Description of the task | Every line containing the string "agent" is to be copied from the records.
╔══
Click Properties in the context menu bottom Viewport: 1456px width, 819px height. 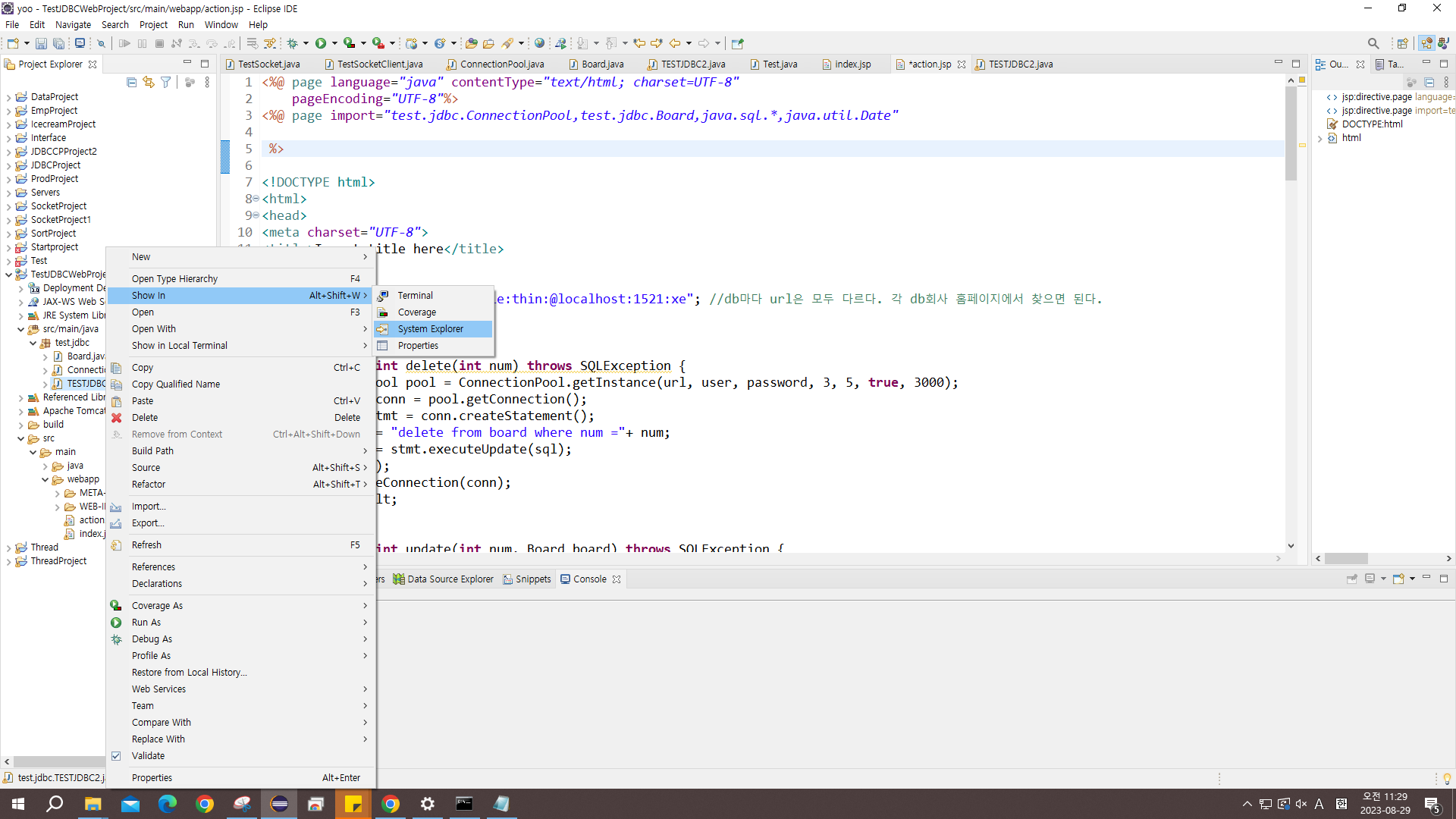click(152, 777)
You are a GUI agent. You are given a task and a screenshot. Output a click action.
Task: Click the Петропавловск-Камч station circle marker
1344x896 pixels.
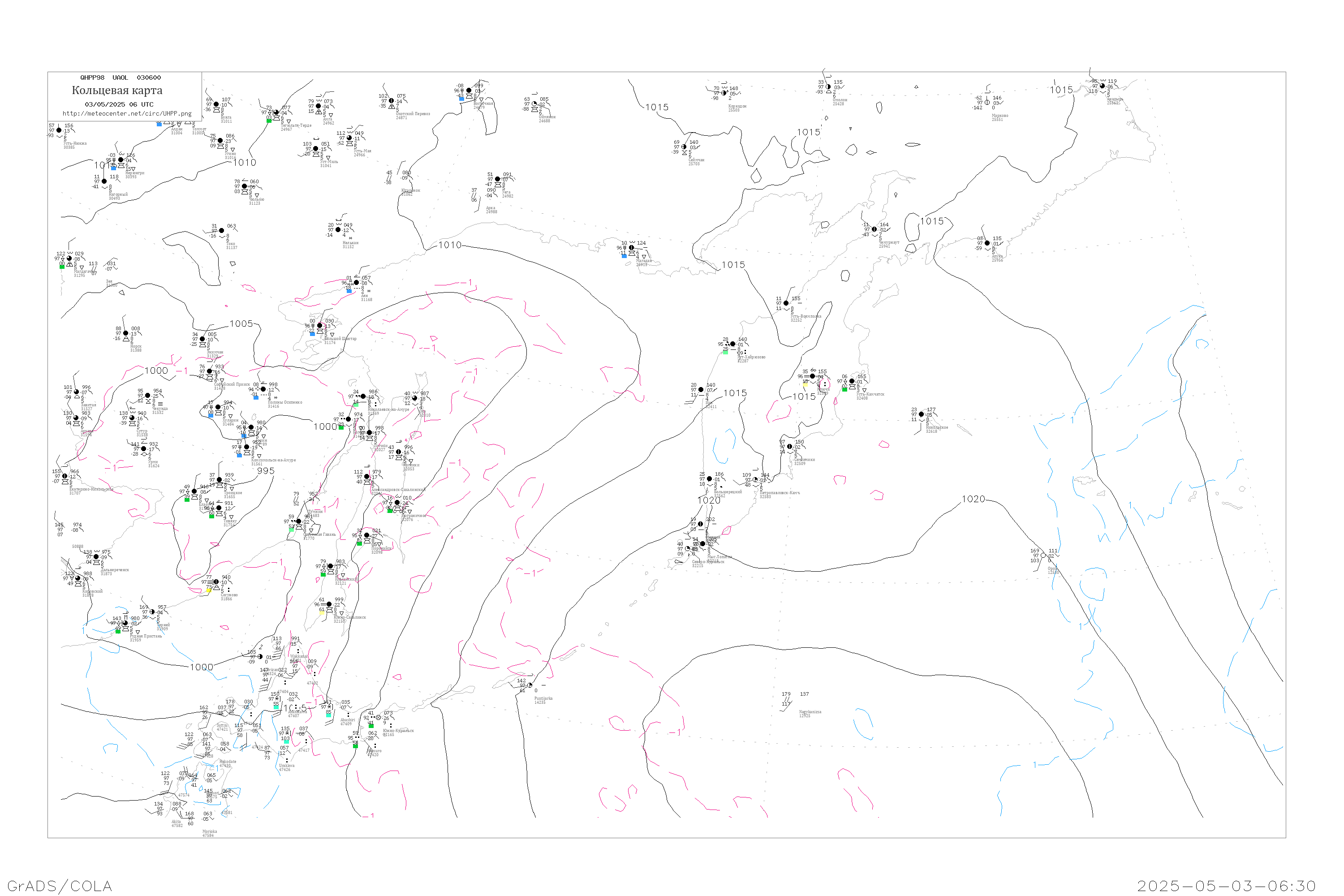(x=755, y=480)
╚══
╔══
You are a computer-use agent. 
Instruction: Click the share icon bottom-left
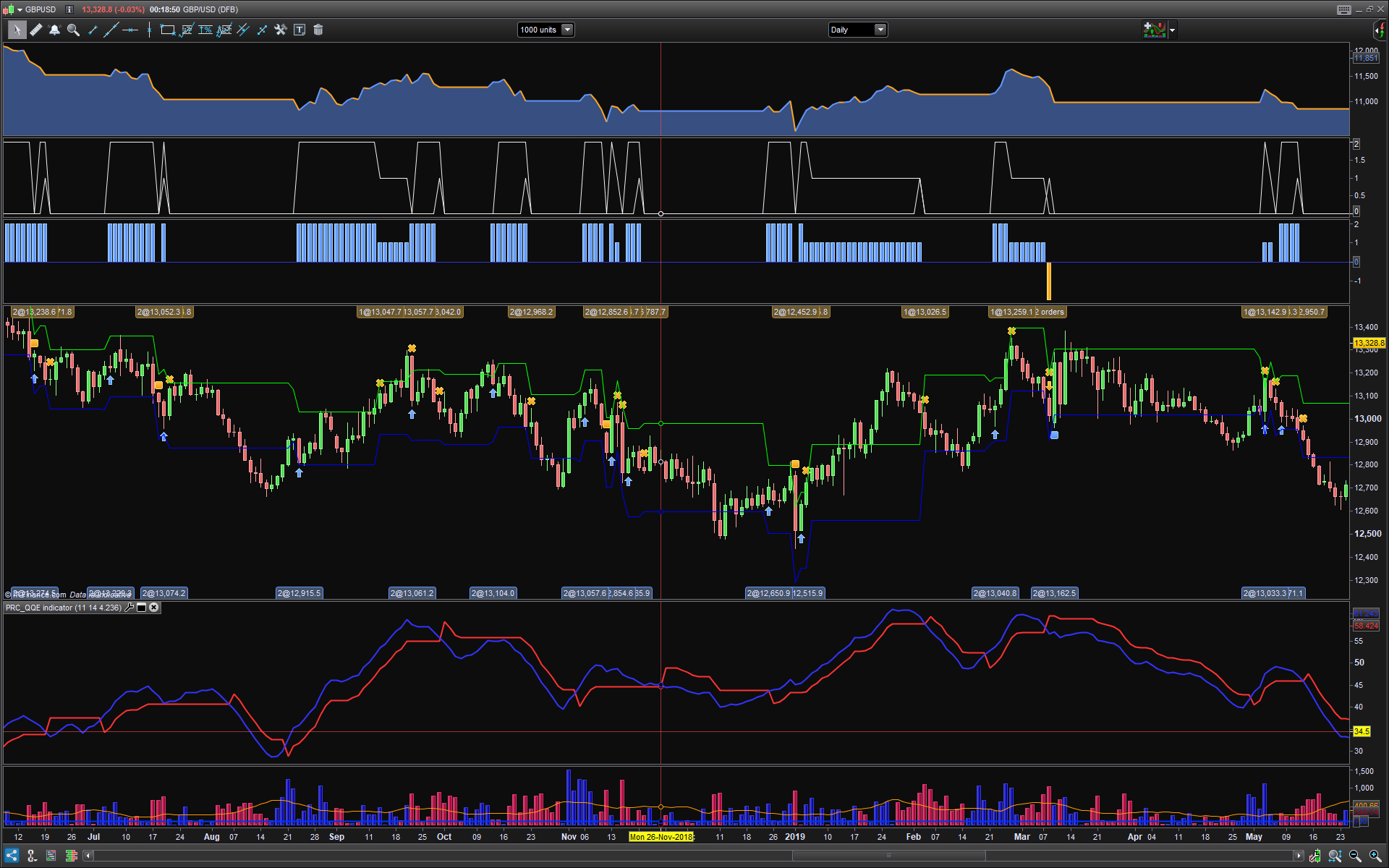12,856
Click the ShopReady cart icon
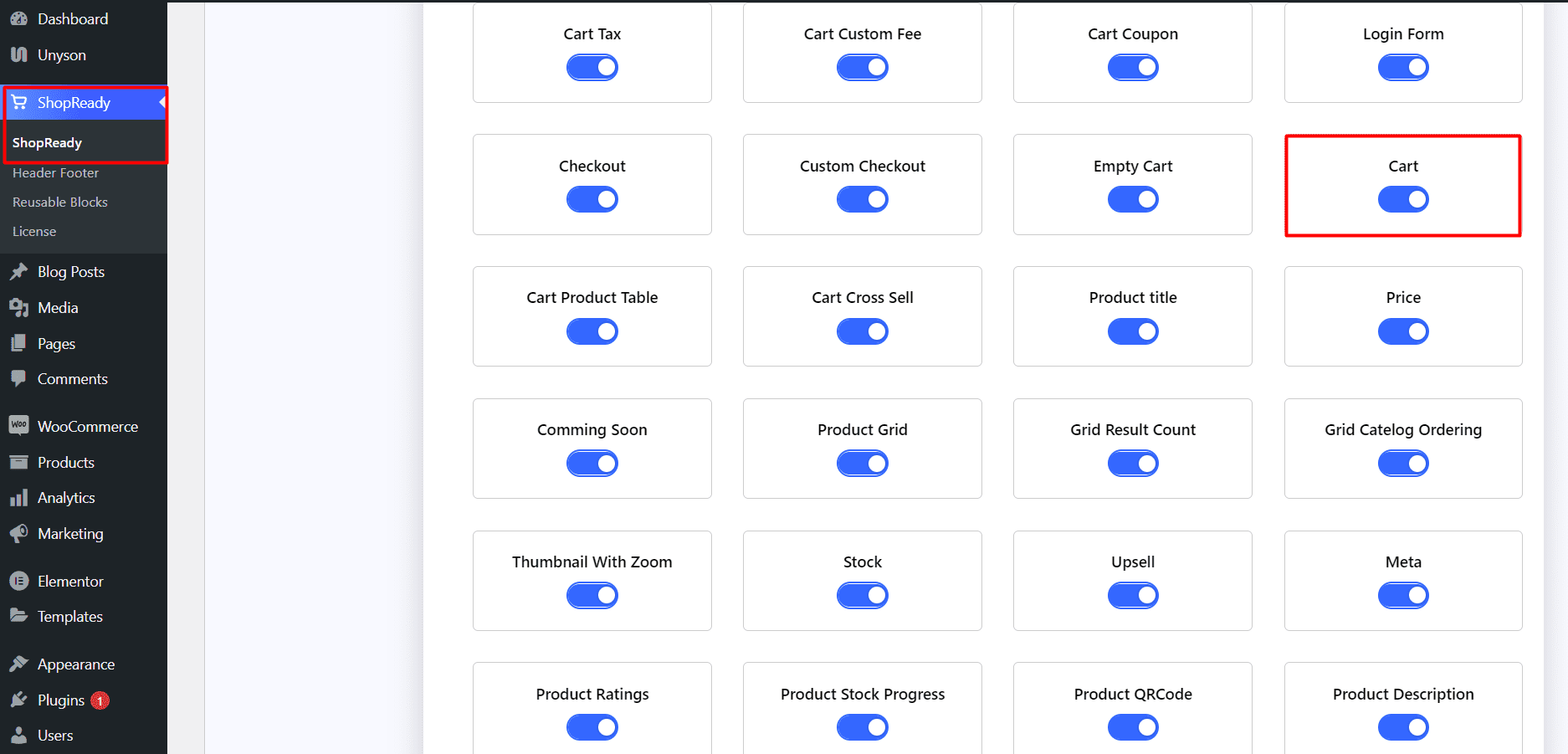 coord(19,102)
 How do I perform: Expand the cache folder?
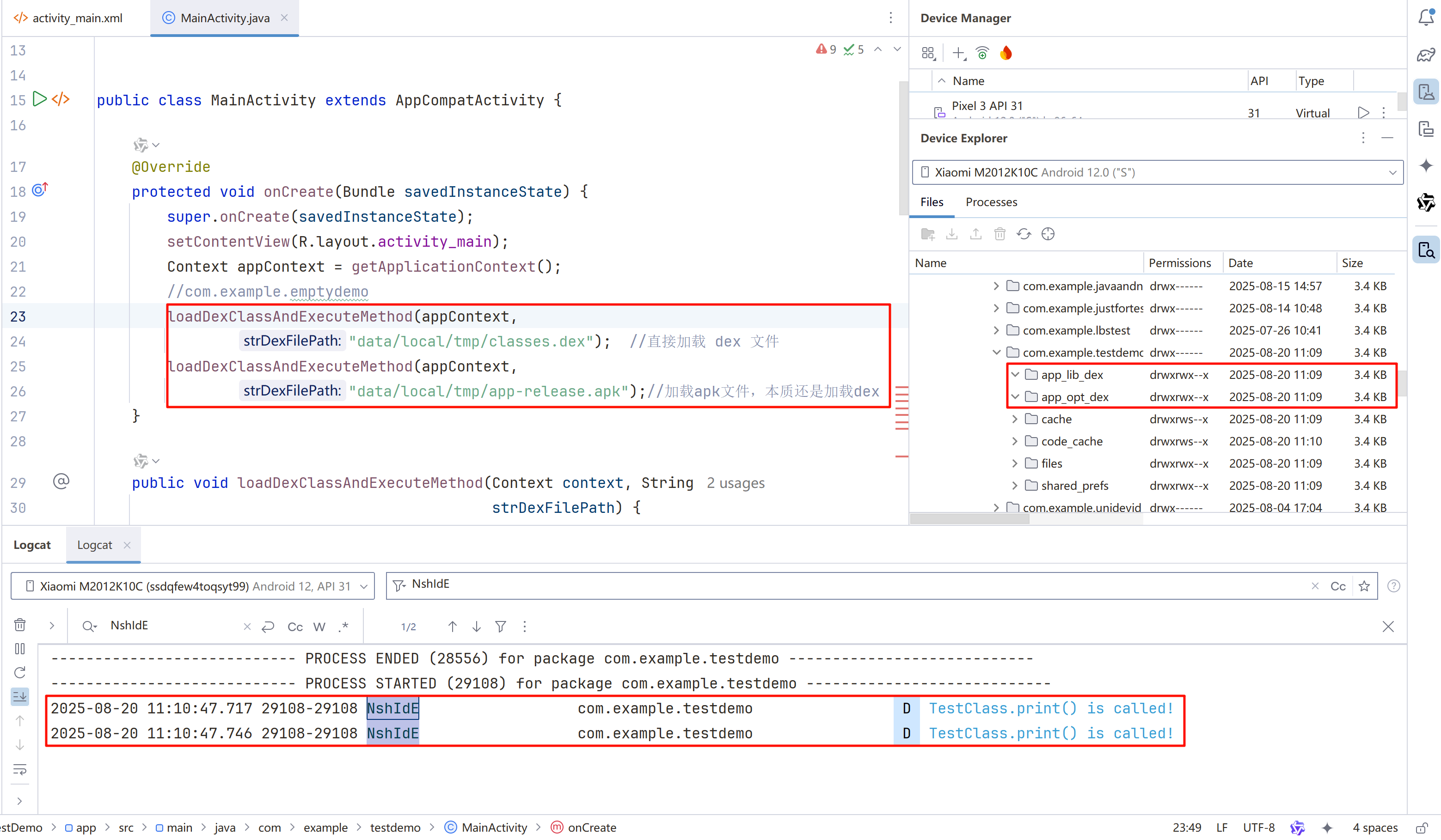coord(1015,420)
╚══
Problem solution |
You are a GUI agent. You are given a task and a screenshot. Output a click action.
You are a computer-use agent. 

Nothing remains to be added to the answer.